Once you add the necessary support (ECLSS, potty, etc.) equipment and radiation reduction layers, you start eating your volume. A Lunar Dragon would have less than 10m³. Might be doable, though. But it would definitely be Dragon 3.0 (2.0 being the crewed version). Please note that they will probably move cargo to Dragon 2.0, to test it before putting a crew on it.
That's also why the CST-100 is designed the way it is. Most of the complications of a BEO design would go into a new and improved Service Module and heat shield.
And wrt the LV, they could always man rate the Delta IV Heavy, do an Atlas V Heavy or even better, do an Atlas V Phase 2. Why would NASA pay for such a development when they have the SLS/Orion stack, is beyond me, thou.
I do see them doing Cargo to EML2, and letting the Crewed capsule to EML2 as an exercise to the supplier.

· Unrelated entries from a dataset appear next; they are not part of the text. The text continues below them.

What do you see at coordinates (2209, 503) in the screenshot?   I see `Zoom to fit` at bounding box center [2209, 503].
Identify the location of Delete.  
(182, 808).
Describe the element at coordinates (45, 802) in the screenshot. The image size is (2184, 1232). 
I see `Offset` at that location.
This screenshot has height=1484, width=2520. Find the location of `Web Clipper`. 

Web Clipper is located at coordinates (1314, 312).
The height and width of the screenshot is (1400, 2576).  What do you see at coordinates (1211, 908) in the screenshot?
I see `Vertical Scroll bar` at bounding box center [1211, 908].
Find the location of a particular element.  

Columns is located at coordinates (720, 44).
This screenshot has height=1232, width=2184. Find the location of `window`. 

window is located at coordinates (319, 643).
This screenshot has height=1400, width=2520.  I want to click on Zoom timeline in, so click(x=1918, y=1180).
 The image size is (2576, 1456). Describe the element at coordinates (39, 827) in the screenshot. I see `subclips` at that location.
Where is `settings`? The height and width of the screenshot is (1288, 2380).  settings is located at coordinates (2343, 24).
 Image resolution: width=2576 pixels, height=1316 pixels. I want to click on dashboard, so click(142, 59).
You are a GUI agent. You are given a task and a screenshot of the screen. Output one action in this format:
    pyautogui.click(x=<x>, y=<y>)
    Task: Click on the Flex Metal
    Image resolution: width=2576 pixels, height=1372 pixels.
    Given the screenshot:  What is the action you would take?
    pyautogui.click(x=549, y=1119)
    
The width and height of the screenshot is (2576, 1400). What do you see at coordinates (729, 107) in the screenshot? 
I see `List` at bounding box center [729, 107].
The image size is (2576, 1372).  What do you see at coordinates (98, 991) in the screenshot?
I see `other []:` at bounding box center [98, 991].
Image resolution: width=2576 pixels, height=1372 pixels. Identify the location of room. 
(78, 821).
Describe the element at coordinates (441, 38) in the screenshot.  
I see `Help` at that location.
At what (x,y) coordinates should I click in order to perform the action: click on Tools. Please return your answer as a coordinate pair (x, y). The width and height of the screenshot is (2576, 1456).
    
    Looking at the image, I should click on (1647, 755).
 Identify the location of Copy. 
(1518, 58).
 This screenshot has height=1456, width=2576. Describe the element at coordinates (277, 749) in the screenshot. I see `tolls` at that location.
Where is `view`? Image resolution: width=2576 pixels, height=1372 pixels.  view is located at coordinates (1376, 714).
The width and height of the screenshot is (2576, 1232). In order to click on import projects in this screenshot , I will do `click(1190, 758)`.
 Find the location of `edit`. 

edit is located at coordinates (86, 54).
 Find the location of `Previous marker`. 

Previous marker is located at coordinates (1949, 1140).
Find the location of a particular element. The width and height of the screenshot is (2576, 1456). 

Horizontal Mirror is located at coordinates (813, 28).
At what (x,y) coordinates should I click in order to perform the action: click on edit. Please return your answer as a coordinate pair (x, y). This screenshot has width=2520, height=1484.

Apollo and Gemini didn't have potties. Soyuz has a small one that would be appropriate for the task. ECLSS can be open-loop for the most part. There's plenty of space in there for a trip lasting a week or two at most.

Suck it up and get on the rocket.

A potty for BEO is a worthwhile compromise. The alternatives may save mass, but I don't think the hassle is worth it.